Hanger differs from regular anger in that it has a physical trigger – as opposed to, say, someone “borrowing” the phone charger labelled Do Not Move – and also you can quash it with three bites of a Danish pastry.

We’d always assumed there was an anger dial from irritated to full-on foaming, but, of course, it makes perfect sense.

Here are the top 10 most common angers:

Trangry (travel anger)

That cocktail of anxiety (should we have booked the later ferry?) plus FOGA (fear of going away and all the bad things that could happen in your absence, such as someone taking your job) plus commitment phobia (is two weeks too long to be in a villa with the Hamblings . . . and what if she starts on the spirituality conversation?).

Xangry (ex-anger)

The anger the betrayed half of a couple feels when they discover the betrayer is now spending leisure time by the pool at Soho Farmhouse, while they are stuck in an L-shaped room with two children and a part-time accounting job.

Emangry (e-mail anger)

When you have received an encrypted e-mail so you have to subscribe to a special site in order to read it, and then you need to download Adobe Flashwhatever, which you can’t, so you have to start again and ring up the people who sent the e-mail.
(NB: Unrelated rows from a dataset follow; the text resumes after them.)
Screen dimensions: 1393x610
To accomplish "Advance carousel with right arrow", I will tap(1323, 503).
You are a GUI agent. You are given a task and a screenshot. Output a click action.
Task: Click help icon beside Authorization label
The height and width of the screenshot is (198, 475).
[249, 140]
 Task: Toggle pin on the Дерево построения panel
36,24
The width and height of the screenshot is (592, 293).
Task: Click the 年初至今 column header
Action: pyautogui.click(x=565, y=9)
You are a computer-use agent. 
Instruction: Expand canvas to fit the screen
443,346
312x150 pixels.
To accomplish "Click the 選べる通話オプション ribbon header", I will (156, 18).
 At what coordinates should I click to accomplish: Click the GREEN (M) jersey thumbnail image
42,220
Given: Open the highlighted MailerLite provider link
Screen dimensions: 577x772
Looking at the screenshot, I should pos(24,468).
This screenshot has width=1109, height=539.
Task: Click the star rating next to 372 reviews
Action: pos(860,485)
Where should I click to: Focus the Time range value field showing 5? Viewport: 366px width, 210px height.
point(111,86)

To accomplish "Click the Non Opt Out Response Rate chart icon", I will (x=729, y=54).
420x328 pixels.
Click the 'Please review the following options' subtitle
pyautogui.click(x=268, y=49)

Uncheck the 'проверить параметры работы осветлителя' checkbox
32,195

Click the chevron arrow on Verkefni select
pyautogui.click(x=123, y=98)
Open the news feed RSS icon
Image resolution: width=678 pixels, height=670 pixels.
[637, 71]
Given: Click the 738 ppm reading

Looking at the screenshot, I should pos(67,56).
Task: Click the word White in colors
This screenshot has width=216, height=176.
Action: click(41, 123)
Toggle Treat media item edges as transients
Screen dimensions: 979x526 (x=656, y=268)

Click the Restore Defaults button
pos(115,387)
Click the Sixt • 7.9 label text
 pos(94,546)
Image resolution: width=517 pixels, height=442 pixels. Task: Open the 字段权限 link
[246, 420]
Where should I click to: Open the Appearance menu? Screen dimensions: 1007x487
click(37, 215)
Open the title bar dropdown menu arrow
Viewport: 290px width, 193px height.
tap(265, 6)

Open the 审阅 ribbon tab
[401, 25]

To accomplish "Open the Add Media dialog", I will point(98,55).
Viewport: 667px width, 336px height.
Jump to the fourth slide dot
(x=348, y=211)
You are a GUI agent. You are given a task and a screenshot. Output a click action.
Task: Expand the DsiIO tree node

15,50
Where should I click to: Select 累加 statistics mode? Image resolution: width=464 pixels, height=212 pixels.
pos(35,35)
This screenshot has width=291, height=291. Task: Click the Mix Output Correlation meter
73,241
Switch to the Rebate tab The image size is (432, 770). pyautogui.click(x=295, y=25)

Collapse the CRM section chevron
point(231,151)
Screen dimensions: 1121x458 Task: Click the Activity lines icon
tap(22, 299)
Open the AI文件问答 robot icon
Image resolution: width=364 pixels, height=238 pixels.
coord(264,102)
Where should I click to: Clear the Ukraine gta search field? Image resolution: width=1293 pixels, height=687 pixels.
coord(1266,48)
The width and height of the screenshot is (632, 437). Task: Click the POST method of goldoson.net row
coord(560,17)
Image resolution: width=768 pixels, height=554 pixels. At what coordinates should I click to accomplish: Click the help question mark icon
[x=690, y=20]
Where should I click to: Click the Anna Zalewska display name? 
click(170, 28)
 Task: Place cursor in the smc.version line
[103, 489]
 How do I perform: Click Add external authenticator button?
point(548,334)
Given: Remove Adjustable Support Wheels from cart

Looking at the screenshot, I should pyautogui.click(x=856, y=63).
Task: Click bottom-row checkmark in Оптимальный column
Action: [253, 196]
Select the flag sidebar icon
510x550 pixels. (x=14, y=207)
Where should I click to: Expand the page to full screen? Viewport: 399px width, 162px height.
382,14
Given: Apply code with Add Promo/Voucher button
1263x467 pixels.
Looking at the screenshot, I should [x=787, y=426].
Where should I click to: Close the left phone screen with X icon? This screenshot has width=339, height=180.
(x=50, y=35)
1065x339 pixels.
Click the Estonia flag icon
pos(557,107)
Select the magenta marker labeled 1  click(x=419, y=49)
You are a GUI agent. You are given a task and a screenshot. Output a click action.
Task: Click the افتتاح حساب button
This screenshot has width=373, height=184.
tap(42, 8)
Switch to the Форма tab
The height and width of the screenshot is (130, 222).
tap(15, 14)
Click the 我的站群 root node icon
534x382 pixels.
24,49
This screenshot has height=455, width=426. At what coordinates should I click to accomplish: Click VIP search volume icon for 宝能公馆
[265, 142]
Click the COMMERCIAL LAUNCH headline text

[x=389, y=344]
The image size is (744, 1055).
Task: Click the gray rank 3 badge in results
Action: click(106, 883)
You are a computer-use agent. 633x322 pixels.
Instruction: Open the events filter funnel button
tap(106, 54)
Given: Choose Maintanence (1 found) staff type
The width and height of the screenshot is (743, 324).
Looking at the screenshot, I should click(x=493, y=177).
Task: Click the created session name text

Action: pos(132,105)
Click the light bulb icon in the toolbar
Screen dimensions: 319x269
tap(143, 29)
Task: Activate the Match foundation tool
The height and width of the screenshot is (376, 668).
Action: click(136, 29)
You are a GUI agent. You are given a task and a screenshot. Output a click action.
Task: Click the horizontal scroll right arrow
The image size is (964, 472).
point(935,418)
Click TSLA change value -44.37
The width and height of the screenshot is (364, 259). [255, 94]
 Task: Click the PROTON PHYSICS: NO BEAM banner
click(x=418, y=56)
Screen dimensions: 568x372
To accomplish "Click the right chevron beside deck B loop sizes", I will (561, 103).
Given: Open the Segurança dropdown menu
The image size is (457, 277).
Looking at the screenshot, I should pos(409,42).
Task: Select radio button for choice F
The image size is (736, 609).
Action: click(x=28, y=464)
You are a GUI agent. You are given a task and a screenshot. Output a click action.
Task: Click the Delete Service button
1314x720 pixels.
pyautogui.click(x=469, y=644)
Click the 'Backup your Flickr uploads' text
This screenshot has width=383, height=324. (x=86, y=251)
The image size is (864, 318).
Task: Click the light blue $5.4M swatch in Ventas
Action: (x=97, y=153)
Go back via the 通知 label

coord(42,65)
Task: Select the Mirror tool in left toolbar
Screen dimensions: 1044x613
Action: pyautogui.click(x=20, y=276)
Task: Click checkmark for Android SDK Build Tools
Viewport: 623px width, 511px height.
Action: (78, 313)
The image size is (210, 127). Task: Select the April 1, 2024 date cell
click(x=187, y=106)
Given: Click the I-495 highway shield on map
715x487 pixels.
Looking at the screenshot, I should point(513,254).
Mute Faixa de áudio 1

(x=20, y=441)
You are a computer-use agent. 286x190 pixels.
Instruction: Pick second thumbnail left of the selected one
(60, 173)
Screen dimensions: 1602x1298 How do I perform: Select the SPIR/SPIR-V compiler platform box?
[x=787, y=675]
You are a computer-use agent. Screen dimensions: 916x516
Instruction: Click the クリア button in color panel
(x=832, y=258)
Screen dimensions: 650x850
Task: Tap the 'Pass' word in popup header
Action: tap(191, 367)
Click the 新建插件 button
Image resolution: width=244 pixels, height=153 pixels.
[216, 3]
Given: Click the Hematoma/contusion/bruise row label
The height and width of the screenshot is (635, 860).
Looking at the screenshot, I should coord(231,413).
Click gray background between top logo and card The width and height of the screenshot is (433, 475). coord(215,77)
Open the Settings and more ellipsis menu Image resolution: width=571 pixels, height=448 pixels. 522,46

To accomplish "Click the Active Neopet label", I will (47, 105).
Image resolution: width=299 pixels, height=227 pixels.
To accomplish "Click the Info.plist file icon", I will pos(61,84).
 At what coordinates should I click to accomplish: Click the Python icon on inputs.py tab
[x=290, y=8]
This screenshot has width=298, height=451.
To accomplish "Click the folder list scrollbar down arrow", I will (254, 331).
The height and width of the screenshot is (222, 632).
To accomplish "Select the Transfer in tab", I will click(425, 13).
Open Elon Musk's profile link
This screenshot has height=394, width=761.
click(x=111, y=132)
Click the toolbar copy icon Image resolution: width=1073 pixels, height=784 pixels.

Husangry (husband-directed anger)

Bar installing CCTV and a loudspeaker and sitting miked up in front of a laptop like the surveillance team in Homeland, while watching your husband prepare to leave the house, occasionally interjecting: “Don’t forget the cake!” you could not have done more.

But the cake does not make it, and so you are Husangry.

Quangry (Question Time anger)

The audience, the panellists, the audience, the dimness, the rudeness, the virtue signalling. It’s a slow build, then quite angry by bedtime.

Frangry (friends related anger)

When you discover that your friend has given a really nice bowl to her new friend and, despite not being 14, you think: “You never give me nice bowls.”

And you feel cross and angry with yourself for being cross, and then angry that some of your friends are better friends with their other friends . . . which is quite juvenile but then no one said it was attractive.

Cangry (coffee-related anger)

You’re unable to settle, a bit on edge, possibly hangry because a lot of coffee does make you feel hollow in an acidic way, and then you feel angry with yourself because what reasonable person has three flat whites in the space of two hours and doesn’t consider the consequences?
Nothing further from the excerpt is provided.